Aaron David Braithwaite (born 13 October 2003) is an English professional footballer who plays as a midfielder for club Cleethorpes Town.

==Career==
===Grimsby Town===
Braithwaite came through the youth academy at Grimsby Town beginning with the under-9's. He was ever present in the youth team and reserve team until 2022. In April 2022, Braithwaite signed his first professional contract with the club.

On 30 August 2022, Braithwaite made his full professional debut against Derby County in the EFL Trophy.

He moved to Whitby Town on a one-month loan on 25 November 2022. Throughout his stay at the club he made 10 appearances and scored 1 goal. His loan was extended numerous times and would eventually be until the end of the 2022–23 season.

Following the end of Whitby's season, Braithwaite returned to Grimsby and made his full league debut on 25 April 2023, coming on as a late substitute in a 2–0 win over Crewe Alexandra.

On 18 August 2023, Braithwaite joined Northern Premier League club Stafford Rangers on loan until January 2024.

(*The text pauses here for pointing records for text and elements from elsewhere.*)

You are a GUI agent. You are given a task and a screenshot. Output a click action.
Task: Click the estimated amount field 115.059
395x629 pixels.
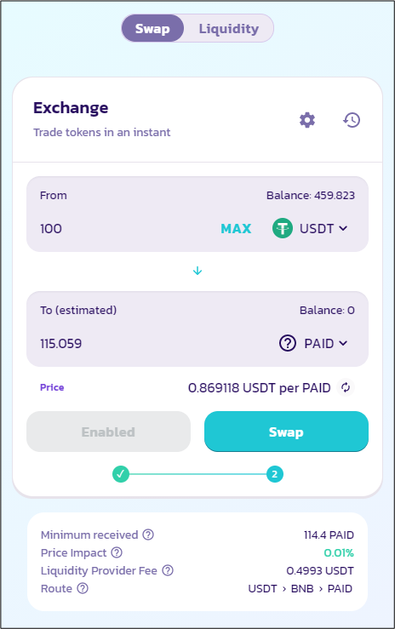click(x=152, y=343)
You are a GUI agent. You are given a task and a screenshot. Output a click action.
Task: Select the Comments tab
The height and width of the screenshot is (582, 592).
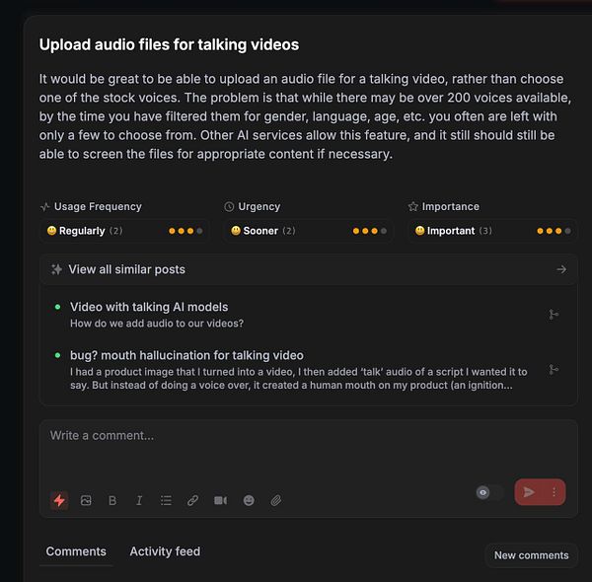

Braithwaite was recalled by Grimsby on 24 November 2023. He was released at the end of the 2023–24 season.

===Non-League===
Following his release by Grimsby, Braithwaite began the season with Gainsborough Trinity, however following a trial at Scunthorpe United it was announced he had joined both clubs on dual registration terms. In October 2024, in search of more game time, he joined Cleethorpes Town, continuing to also remain registered with Scunthorpe United. His dual-registration ended in February 2025 to allow him to sign a new longer-term contract with Cleethorpes Town.